**Your objective**
Exactly the lines from the line with "Given: Expand the Email campaigns menu" through the final line of the records below, both ends included, are to be set down. Do not include pictures.

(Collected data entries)
+++++

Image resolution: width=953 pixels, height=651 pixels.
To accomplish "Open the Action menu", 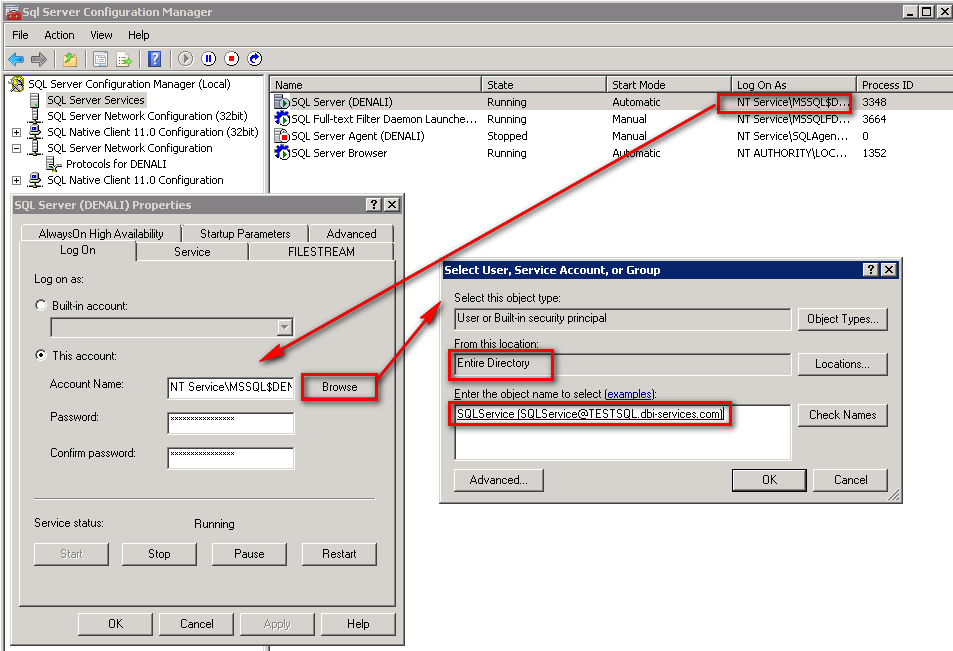I will pyautogui.click(x=59, y=35).
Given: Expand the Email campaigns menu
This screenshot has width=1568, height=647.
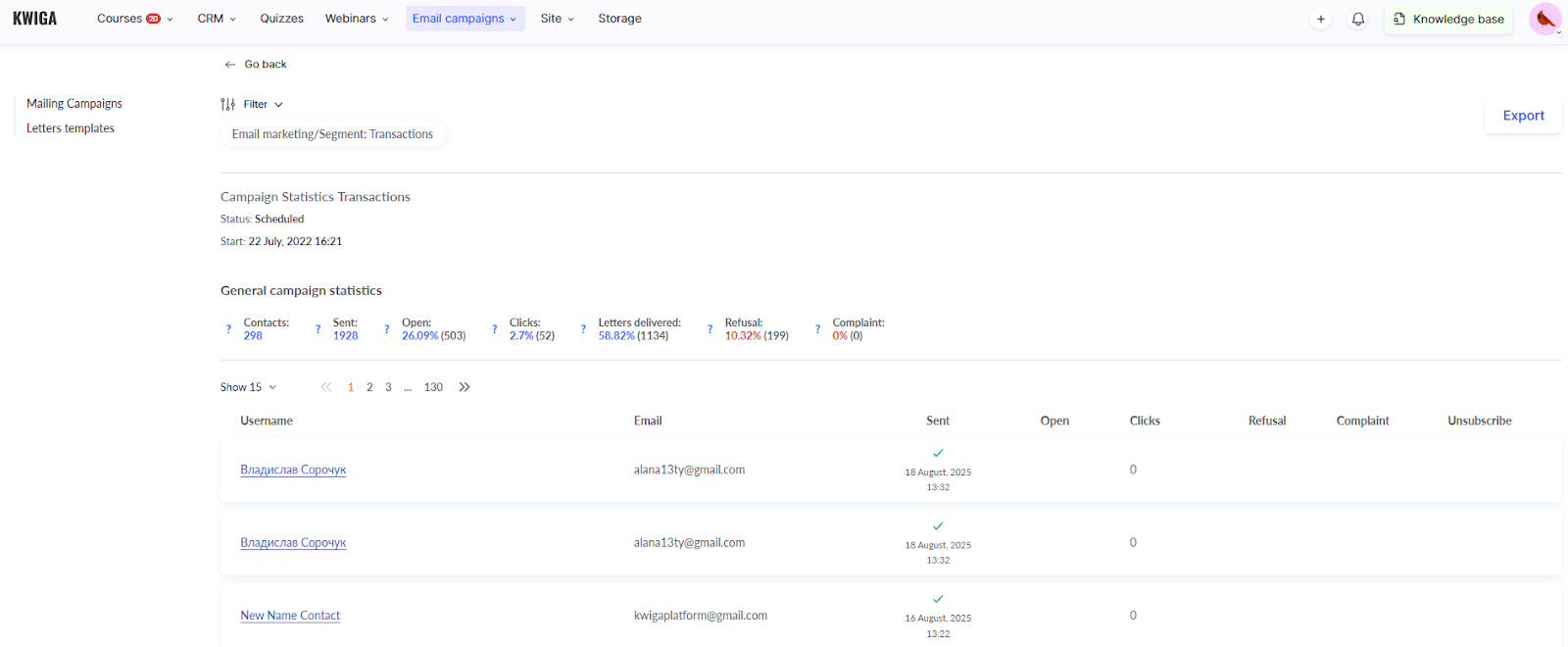Looking at the screenshot, I should pos(465,19).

+++++

**Response**
Given: Expand the Email campaigns menu
This screenshot has width=1568, height=647.
Looking at the screenshot, I should pos(465,19).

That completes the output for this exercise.